Task to carry out: After locating the line containing "The width and" in the entries below, please write out that line and the rest through the end exactly. Omit pictures.

Working data:
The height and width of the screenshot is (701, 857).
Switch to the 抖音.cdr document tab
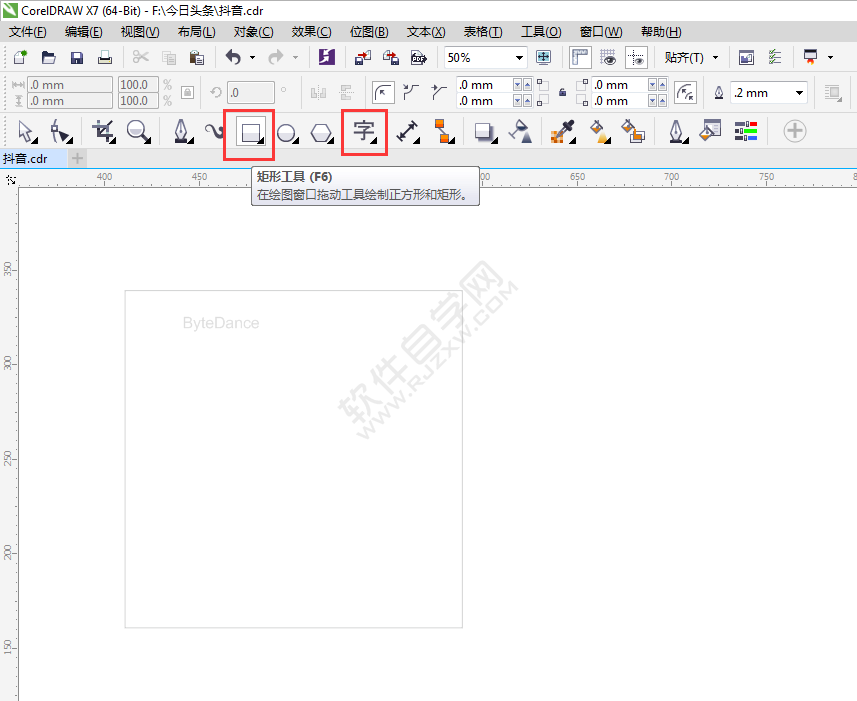pos(27,158)
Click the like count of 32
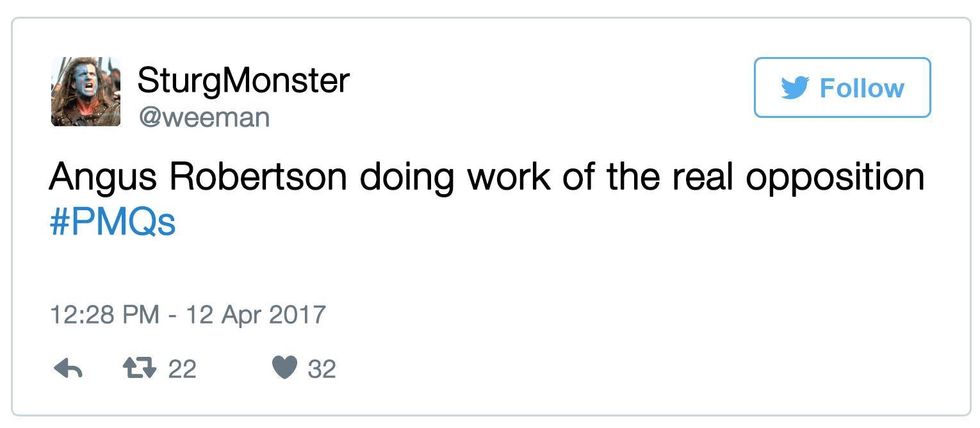Viewport: 980px width, 428px height. tap(321, 369)
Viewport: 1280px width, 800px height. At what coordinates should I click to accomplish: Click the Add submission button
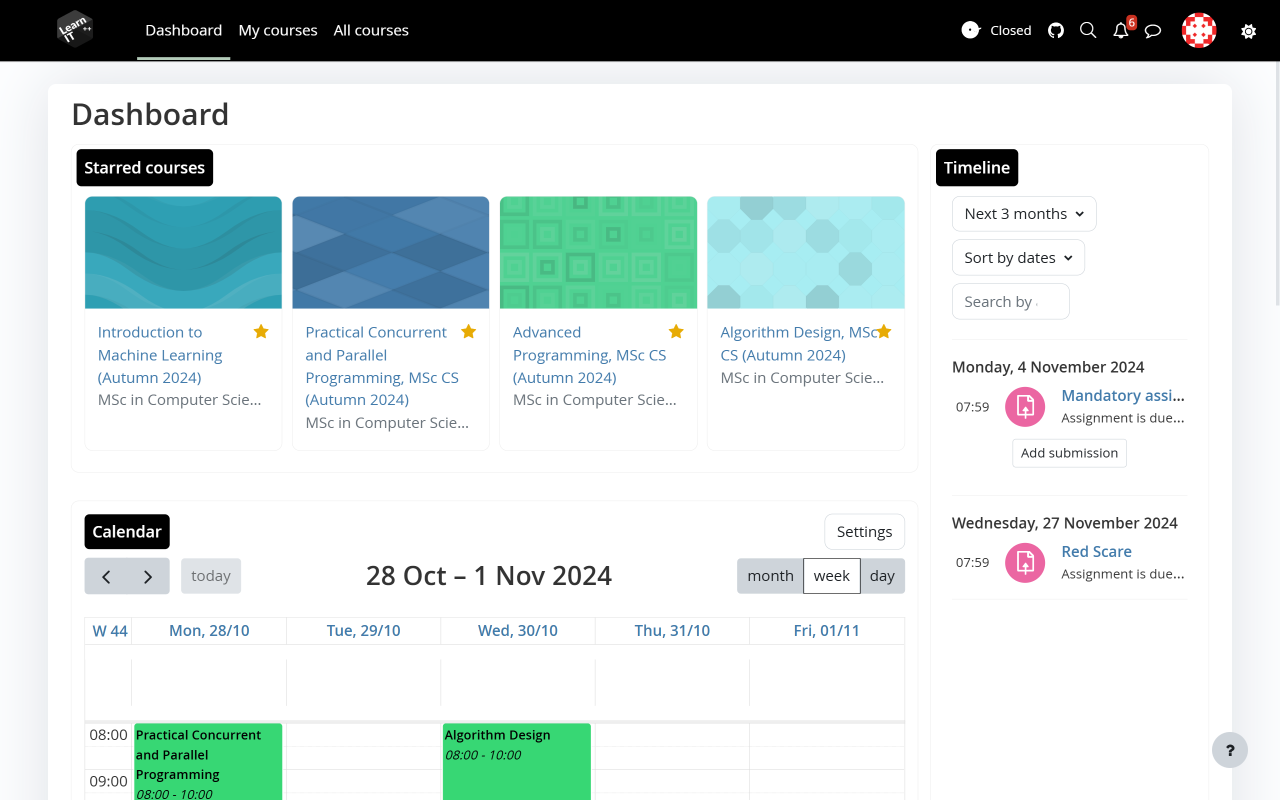point(1069,453)
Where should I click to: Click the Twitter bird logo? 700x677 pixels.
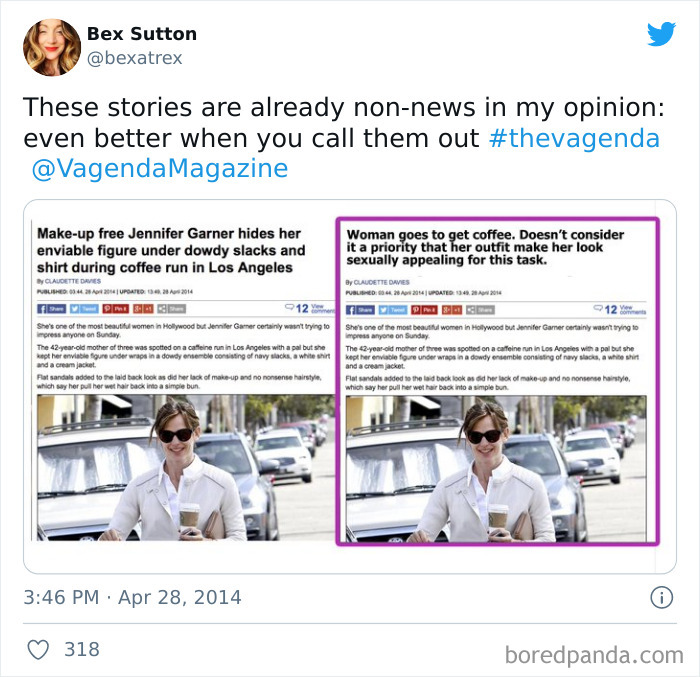(661, 33)
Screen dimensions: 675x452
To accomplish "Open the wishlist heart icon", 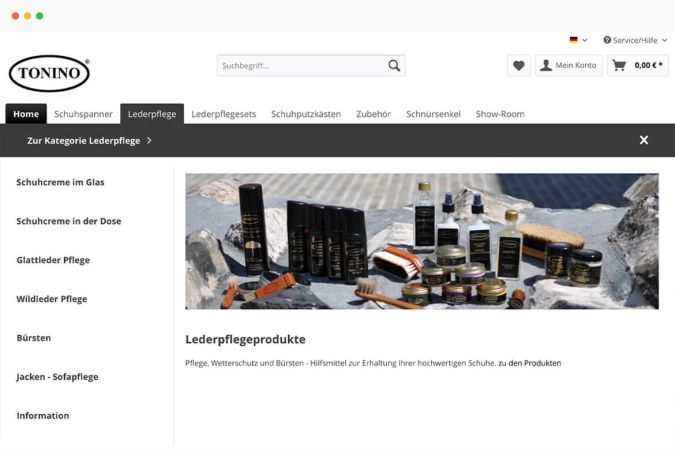I will (x=519, y=65).
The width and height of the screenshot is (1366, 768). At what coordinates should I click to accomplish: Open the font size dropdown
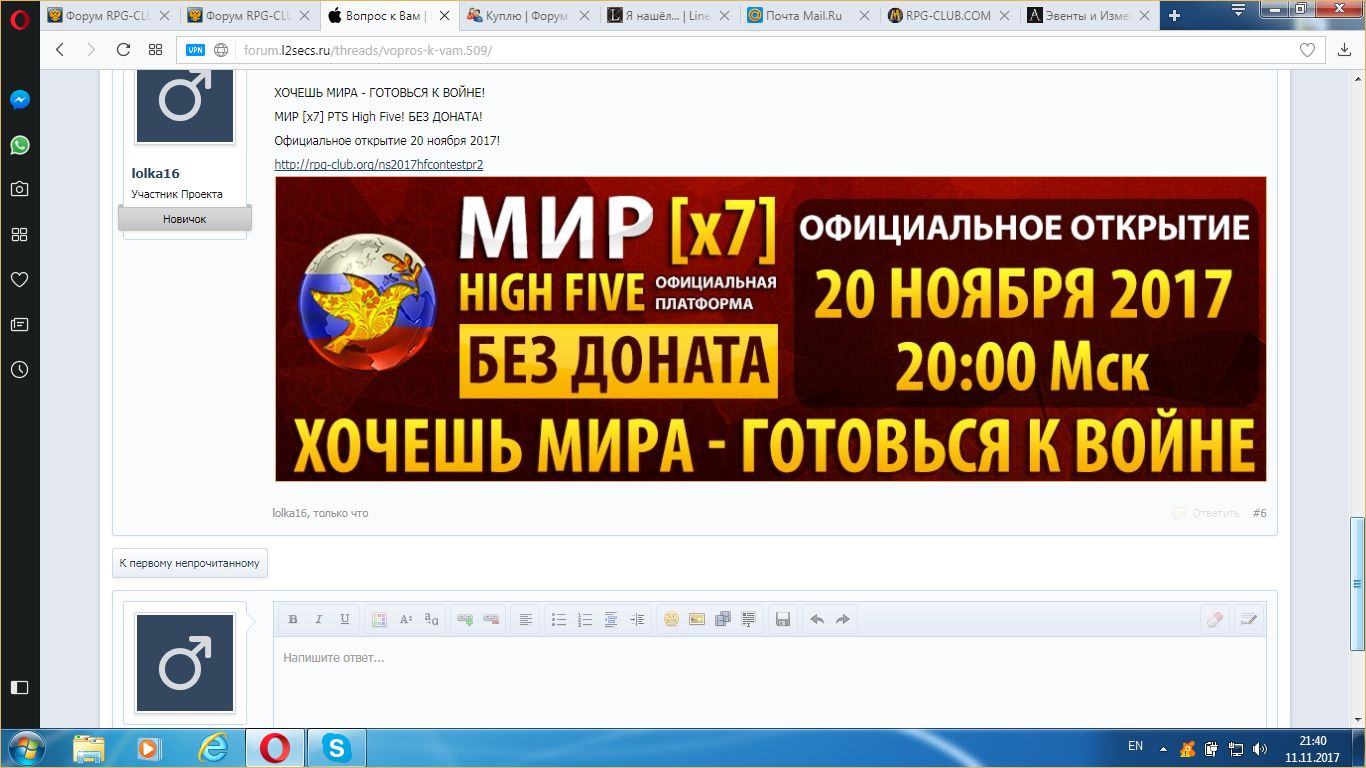click(x=406, y=620)
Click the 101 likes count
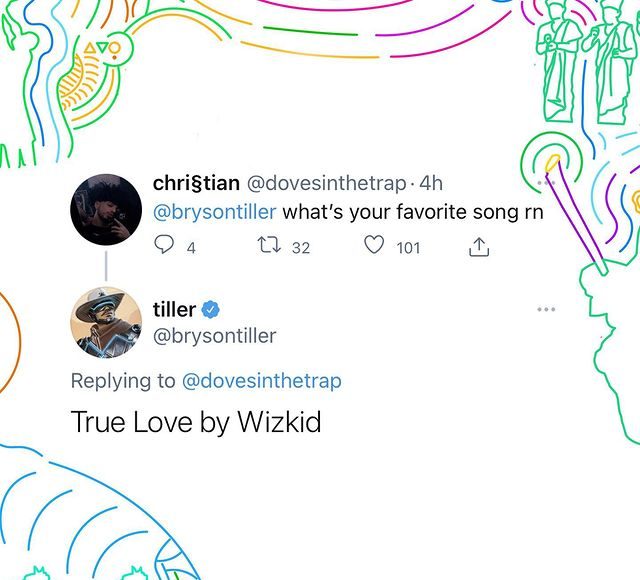Image resolution: width=640 pixels, height=580 pixels. point(408,248)
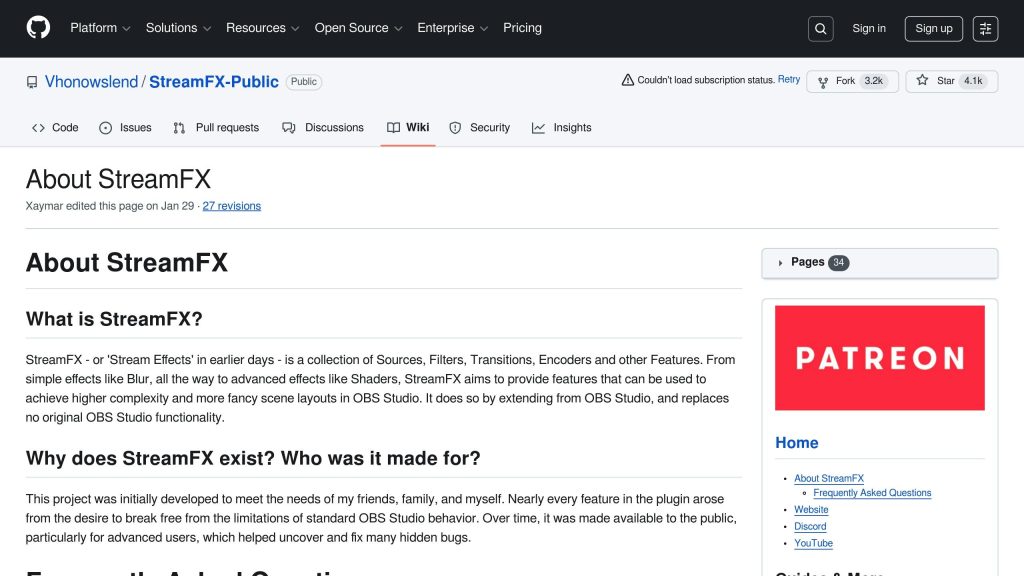Click the warning triangle near subscription status
Image resolution: width=1024 pixels, height=576 pixels.
629,79
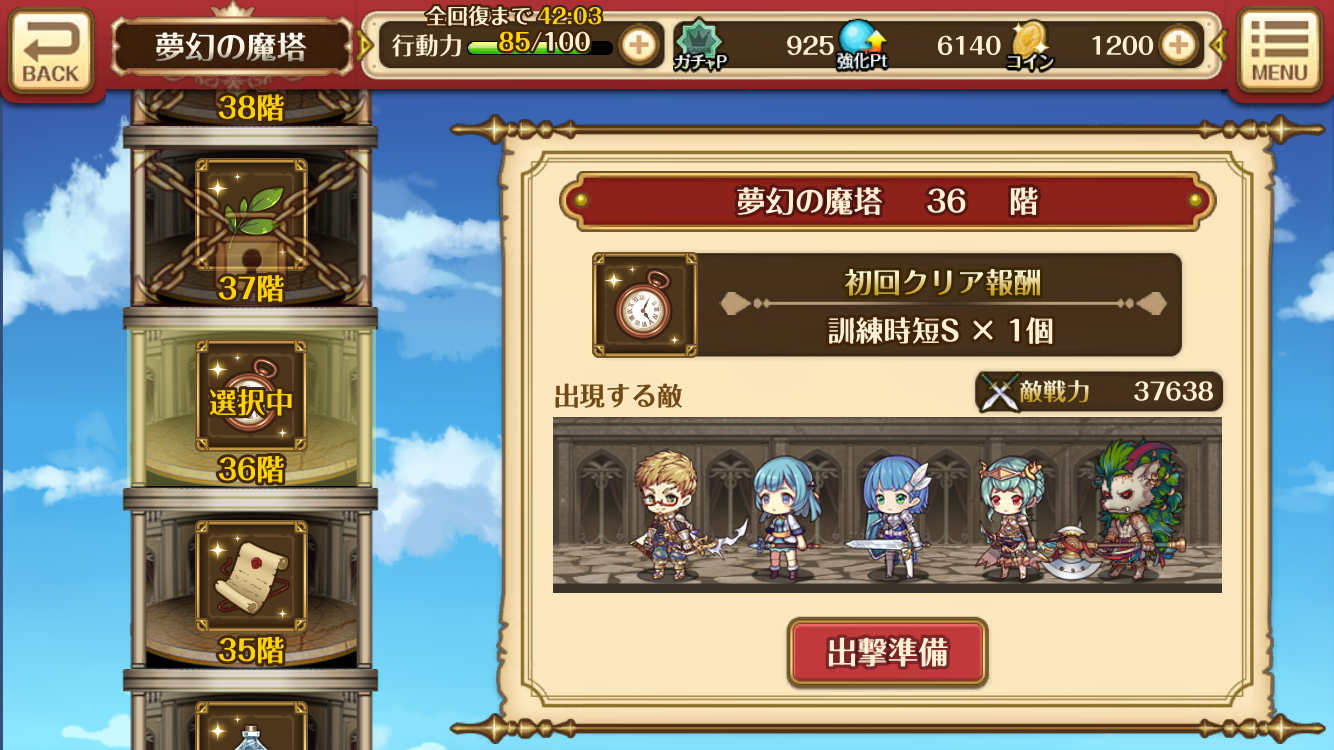Screen dimensions: 1334x750
Task: Tap the BACK arrow button
Action: click(51, 50)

Result of this exercise:
The width and height of the screenshot is (1366, 768). At what coordinates should I click to accomplish: Open the font size dropdown
click(x=406, y=620)
Click the 101 likes count
Image resolution: width=640 pixels, height=580 pixels. point(408,248)
Click the warning triangle near subscription status
Image resolution: width=1024 pixels, height=576 pixels.
629,79
Screen dimensions: 1334x750
Task: Tap the BACK arrow button
Action: click(51, 50)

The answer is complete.